───── TASK DATA

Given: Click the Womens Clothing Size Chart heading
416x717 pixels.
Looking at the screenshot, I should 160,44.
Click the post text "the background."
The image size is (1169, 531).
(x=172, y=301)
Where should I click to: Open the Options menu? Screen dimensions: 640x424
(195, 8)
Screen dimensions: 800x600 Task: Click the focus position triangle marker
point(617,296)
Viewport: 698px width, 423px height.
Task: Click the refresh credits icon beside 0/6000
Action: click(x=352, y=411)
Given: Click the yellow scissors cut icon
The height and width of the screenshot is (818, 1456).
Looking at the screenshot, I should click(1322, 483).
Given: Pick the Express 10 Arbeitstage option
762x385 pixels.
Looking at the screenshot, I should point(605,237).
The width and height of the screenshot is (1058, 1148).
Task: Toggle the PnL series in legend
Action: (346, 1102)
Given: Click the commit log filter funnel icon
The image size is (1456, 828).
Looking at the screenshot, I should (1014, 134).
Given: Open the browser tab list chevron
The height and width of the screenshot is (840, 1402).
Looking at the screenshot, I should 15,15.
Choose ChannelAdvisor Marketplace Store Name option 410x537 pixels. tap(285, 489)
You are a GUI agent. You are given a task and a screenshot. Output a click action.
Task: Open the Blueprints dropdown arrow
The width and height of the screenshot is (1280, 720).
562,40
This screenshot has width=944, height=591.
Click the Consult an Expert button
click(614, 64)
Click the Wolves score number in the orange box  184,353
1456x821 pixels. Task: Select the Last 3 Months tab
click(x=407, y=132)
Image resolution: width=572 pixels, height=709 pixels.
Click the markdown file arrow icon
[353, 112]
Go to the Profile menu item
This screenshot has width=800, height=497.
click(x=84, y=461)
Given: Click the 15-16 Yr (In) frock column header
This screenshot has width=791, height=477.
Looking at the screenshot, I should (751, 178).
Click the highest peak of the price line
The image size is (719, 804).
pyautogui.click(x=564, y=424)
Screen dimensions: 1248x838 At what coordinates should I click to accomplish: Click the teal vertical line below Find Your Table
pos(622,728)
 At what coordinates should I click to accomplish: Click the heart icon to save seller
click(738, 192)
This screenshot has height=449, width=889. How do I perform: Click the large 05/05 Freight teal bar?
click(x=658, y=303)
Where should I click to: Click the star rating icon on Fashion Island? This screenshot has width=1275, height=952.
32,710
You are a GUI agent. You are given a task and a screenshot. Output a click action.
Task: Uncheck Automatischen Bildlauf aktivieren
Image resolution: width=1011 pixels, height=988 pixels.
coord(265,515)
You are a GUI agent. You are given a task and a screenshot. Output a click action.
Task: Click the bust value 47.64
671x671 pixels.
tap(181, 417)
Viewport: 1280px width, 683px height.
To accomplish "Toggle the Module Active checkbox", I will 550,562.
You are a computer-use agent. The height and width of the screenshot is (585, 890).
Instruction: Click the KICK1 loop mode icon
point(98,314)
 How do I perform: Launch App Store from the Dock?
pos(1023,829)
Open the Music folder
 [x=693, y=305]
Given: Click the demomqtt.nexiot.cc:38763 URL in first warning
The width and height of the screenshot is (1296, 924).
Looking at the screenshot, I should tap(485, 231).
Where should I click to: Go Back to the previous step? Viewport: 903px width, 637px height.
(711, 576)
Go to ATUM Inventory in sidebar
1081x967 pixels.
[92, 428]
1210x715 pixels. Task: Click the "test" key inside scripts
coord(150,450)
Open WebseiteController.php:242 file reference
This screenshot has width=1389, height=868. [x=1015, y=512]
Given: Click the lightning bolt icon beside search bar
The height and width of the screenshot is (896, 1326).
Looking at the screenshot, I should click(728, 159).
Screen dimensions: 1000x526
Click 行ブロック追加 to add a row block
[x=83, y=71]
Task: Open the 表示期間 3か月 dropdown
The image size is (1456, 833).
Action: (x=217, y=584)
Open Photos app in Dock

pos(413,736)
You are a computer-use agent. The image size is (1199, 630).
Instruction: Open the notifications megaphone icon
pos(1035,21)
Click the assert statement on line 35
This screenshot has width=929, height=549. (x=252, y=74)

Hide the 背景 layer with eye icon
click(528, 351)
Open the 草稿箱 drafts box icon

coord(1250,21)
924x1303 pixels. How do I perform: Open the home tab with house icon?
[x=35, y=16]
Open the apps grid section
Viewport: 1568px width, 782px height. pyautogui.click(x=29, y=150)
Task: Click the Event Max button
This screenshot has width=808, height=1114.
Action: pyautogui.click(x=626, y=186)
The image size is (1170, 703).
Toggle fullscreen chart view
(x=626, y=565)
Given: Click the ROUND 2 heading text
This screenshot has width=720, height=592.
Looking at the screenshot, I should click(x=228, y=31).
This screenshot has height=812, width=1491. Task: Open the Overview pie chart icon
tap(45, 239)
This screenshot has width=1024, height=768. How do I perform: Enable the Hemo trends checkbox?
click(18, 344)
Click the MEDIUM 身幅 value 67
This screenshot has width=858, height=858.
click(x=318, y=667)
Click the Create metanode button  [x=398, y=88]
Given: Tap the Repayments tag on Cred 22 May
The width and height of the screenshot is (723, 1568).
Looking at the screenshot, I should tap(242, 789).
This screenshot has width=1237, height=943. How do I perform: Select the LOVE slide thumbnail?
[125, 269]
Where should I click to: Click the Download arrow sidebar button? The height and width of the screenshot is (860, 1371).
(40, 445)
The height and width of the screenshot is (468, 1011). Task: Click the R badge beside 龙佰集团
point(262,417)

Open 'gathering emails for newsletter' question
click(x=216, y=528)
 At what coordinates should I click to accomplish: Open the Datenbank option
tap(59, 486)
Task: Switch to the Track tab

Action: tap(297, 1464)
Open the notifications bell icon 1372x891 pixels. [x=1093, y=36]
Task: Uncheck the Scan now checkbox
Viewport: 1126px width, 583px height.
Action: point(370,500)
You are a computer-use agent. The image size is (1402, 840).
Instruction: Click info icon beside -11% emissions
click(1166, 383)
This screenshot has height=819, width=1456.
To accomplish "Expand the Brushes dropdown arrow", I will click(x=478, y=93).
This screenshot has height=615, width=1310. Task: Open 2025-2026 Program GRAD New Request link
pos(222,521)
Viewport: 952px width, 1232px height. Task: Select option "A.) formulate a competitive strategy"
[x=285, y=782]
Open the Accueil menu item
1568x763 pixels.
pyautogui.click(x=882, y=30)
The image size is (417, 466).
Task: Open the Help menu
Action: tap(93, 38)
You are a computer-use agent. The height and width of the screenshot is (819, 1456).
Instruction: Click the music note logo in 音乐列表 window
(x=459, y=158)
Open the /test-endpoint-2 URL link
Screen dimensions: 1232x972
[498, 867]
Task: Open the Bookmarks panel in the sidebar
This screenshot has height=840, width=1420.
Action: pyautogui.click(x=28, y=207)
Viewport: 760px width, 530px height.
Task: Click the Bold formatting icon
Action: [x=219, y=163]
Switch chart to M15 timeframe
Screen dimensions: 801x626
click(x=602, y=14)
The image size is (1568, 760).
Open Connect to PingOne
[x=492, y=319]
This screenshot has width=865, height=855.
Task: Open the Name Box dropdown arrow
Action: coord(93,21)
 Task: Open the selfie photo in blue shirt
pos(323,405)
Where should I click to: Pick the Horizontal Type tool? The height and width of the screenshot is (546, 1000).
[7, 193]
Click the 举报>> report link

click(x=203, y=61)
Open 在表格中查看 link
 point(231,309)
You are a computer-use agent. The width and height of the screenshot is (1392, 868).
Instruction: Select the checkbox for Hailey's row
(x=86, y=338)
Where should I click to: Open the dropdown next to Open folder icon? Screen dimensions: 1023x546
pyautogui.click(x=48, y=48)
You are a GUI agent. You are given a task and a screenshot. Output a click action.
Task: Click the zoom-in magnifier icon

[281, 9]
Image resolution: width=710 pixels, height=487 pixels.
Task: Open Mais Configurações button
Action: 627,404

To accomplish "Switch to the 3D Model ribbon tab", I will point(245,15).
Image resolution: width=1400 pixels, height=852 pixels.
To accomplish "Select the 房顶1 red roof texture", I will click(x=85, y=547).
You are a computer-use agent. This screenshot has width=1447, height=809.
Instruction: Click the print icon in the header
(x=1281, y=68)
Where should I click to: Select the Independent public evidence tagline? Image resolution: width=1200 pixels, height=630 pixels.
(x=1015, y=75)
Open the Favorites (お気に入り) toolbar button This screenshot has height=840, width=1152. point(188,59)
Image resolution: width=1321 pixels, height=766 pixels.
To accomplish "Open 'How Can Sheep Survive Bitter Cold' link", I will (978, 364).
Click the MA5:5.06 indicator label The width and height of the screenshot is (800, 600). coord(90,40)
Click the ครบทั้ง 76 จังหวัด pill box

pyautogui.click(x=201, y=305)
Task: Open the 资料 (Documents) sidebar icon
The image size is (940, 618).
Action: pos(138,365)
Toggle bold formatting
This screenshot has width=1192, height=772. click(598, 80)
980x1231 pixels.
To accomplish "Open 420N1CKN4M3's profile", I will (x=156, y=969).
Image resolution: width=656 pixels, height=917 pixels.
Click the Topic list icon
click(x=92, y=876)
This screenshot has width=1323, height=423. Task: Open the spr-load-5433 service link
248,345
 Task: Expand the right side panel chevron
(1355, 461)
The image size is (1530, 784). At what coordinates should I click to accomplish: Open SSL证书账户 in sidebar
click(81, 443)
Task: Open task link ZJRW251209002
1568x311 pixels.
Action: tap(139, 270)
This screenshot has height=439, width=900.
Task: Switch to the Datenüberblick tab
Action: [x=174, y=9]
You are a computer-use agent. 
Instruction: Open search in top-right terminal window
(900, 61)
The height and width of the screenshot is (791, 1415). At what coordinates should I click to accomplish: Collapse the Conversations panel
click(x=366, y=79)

──────────

• **WHAT THE TASK REQUIRES**
Format the records as a Markdown table with the columns No. and Line, starting at the line that contains "Task: Expand the right side panel chevron" and ending at the line that contains "click(81, 443)". Leave out blank lines.

• **FULL ANSWER**
| No. | Line |
|---|---|
| 1 |  Task: Expand the right side panel chevron |
| 2 | (1355, 461) |
| 3 | The image size is (1530, 784). At what coordinates should I click to accomplish: Open SSL证书账户 in sidebar |
| 4 | click(81, 443) |